There are a lot of risks in accepting money for student loans which aren’t immediately visible. You could spend three out of four year’s worth of loan money and then fail to graduate when rates rise and you are unable to secure further funding. You could develop medical issues. The major you picked could turn out to not be useful in the years it took you to acquire it. You could simply not be able to do the work needed to graduate in your major.

So what, then? Should you just not go to college if you can’t afford it out of pocket? Well…not really, no. You should look at your options. You might get an associate’s degree at a two-year community college, use that to land a job, then take college classes at night while you work. You might look at some of the many jobs that don’t require bachelor’s degrees. But what you shouldn’t do is go into debt to get a degree because that’s what is expected of people of your socioeconomic class. That is playing patty-cake with the bandsaw-drill-press. If you want to spend thousands of dollars on furthering your education on the topic of your choice, that is laudable and desirable. But you shouldn’t put your future at risk to do so, and especially not by assuming tens of thousands of terrifyingly non-dischargable debt dollars.

Credit cards?

Well…if you’ve been contacted by you from the future who has a Sports Almanac book and needs to come up with all the money he can right now for sure-thing betting…

Actually, if that happens, you’re probably either hallucinating or the victim of an amazingly elaborate scam. And in either case, you shouldn’t be assuming additional debt. So, yeah, no to credit cards. Charge not to your credit card unless you are sure you can pay it off.

Now, if you’re in a genuinely bad and genuinely temporary living situation? Like, if you need to go briefly into high-interest debt to keep all the lights on and bills paid this month, but you’re 100% sure you’ll be fine next month? Then yeah, get that advance and charge that purchase. But be warned: the credit card companies as well as the shadier high-interest debt providers make their money entirely from people who think they will do so, and fail. It may be best to contact your service providers, explain your situation, and work out a plan with them before you start assuming debt.

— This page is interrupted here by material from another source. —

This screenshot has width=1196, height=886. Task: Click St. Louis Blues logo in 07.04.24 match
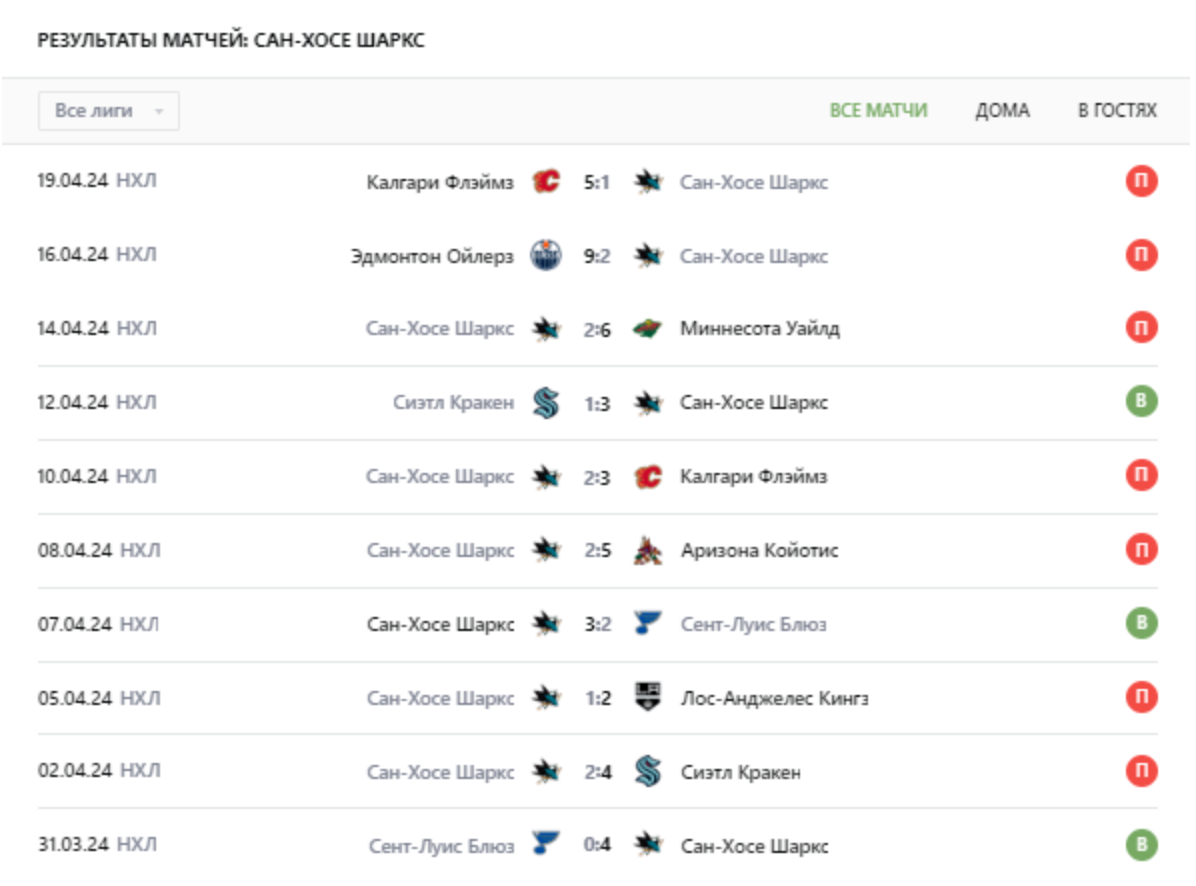click(648, 624)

This is coming from a situation of financial advantage, I am aware. However, my parents, who pioneered these practices, very much did not. Well, they didn’t start there, at least. But DINK early in life combined with relentless saving and investing (nothing fancy, just municipal bonds and low-risk high-dividend stocks) put them very much into a position of financial advantage, starting from a position with not a whole lot.

This stuff isn’t a silver bullet, of course. You can’t predict the economy and your place in it any more than you can predict traffic; you can check your mirrors, drive at an appropriate speed, manage your blind spots, and still die in a car wreck when a drunk driver veers into your lane. But you can take actions to reduce your risk, both in the car and in front of the checkbook.